Personal information
- Born: September 1, 2000 (age 26) Washington, D.C., U.S.
- Home town: Cabin John, Maryland, U.S.
- Height: 5 ft 8 in (1.72 m)

Figure skating career
- Country: United States
- Discipline: Ice dance
- Partner: Emily Bratti (since 2021) Katarina Del Camp (2019–21) Eliana Gropman (2008–19)
- Coach: Greg Zuerlein Tanith White Brooke O'Keefe Tony Frazier
- Skating club: Washington Figure Skating Club
- Began skating: 2007

Medal record
U.S. Championships
| Bronze medal – third place | 2024 Columbus | Ice dance |

= Ian Somerville =

American ice dancer (born 2000)

Ian Somerville (born September 1, 2000) is an American ice dancer. With his skating partner, Emily Bratti, he is the 2024 U.S. national bronze medalist and 2024 Grand Prix de France bronze medalist.

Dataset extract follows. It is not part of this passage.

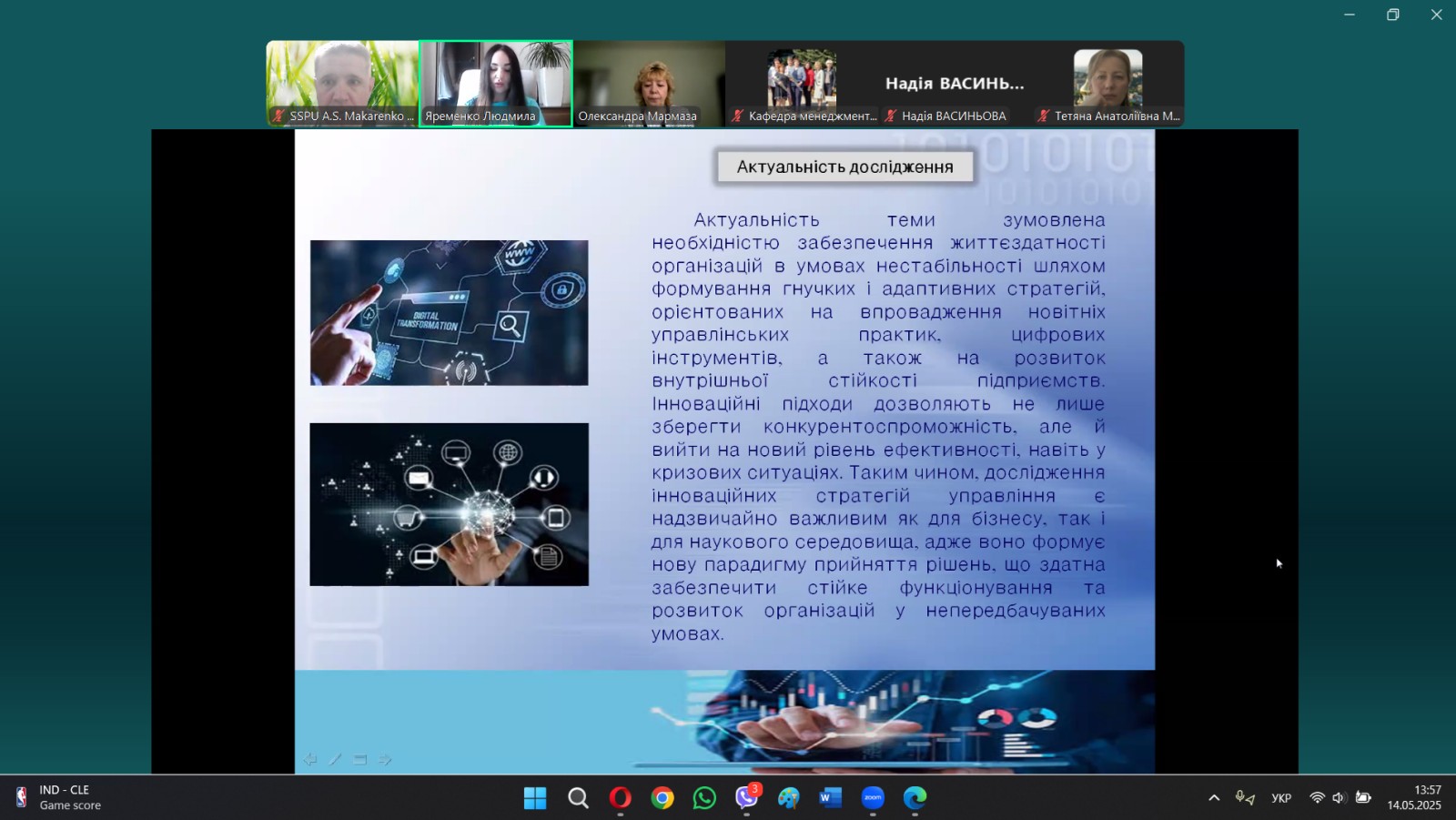Open the Windows Start menu
Viewport: 1456px width, 820px height.
coord(535,798)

With his former skating partner, Katarina Del Camp, he is the 2021 U.S. junior national bronze medalist. With his former skating partner, Eliana Gropman, he is the 2019 U.S. national junior bronze medalist and the 2018 JGP Slovakia bronze medalist. They placed in the top twelve at the 2019 World Junior Championships.

== Personal life ==
Ian Somerville was born September 1, 2000, in Washington, D.C. to real estate appraisers Catherine and Scott Somerville. He has an older sister named Lauren. Somerville graduated from Walt Whitman High School in Bethesda, Maryland. He is fluent in French and has attended bilingual English/French schools since preschool. Somerville is a fan of the Washington Football Team and owns two Wheaten Terriers named Divi and Margot.

== Career ==
=== Early years and partnership with Gropman ===
Somerville began skating at age four as a recreational activity.

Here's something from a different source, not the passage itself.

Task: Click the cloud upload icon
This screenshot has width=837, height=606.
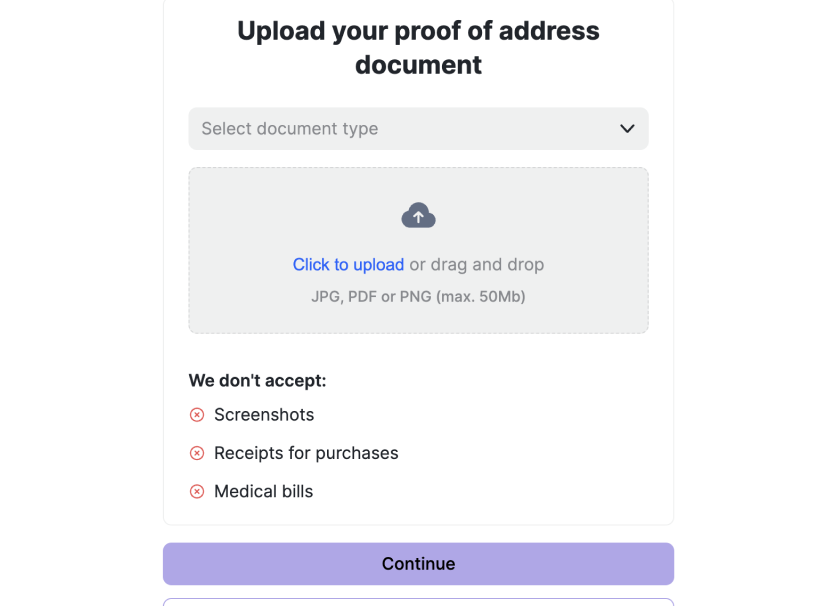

Gropman/Somerville announced their partnership in June 2008. They did not compete during the 2010–11 season after Somerville and his family moved to France for nine months. Together, they are the 2012 U.S. national juvenile and 2013 U.S. national intermediate champions, as well as the 2014 U.S. national novice silver medalists. They did not advance to the 2015 U.S. Championships, after placing fifth at 2015 Eastern Sectionals.

==== 2015–16 season ====
Gropman/Somerville received their first ISU Junior Grand Prix assignment, placing tenth at 2015 JGP United States in Colorado Springs, Colorado. They won bronze at Midwestern Sectionals and finished seventh at the 2016 U.S. Championships. Gropman/Somerville then competed at the 2016 Bavarian Open, where they won silver behind Shevchenko/Eremenko of Russia.

==== 2016–17 season ====
Gropman/Somerville opened their season with the bronze medal at 2016 Lake Placid Ice Dance International behind U.S. teammates Parsons/Parsons and Lewis/Bye. They finished ninth at 2016 JGP France and fifth at 2016 NRW Trophy. Gropman/Somerville won bronze at Eastern Sectionals and finished sixth at the 2016 U.S. Championships.

==== 2017–18 season ====
Gropman/Somerville began the season with a pair of fourth-place finishes at 2017 JGP Australia and 2017 JGP Croatia. They won silver at Eastern Sectionals and earned their first junior national medal, pewter, at the 2017 U.S. Championships.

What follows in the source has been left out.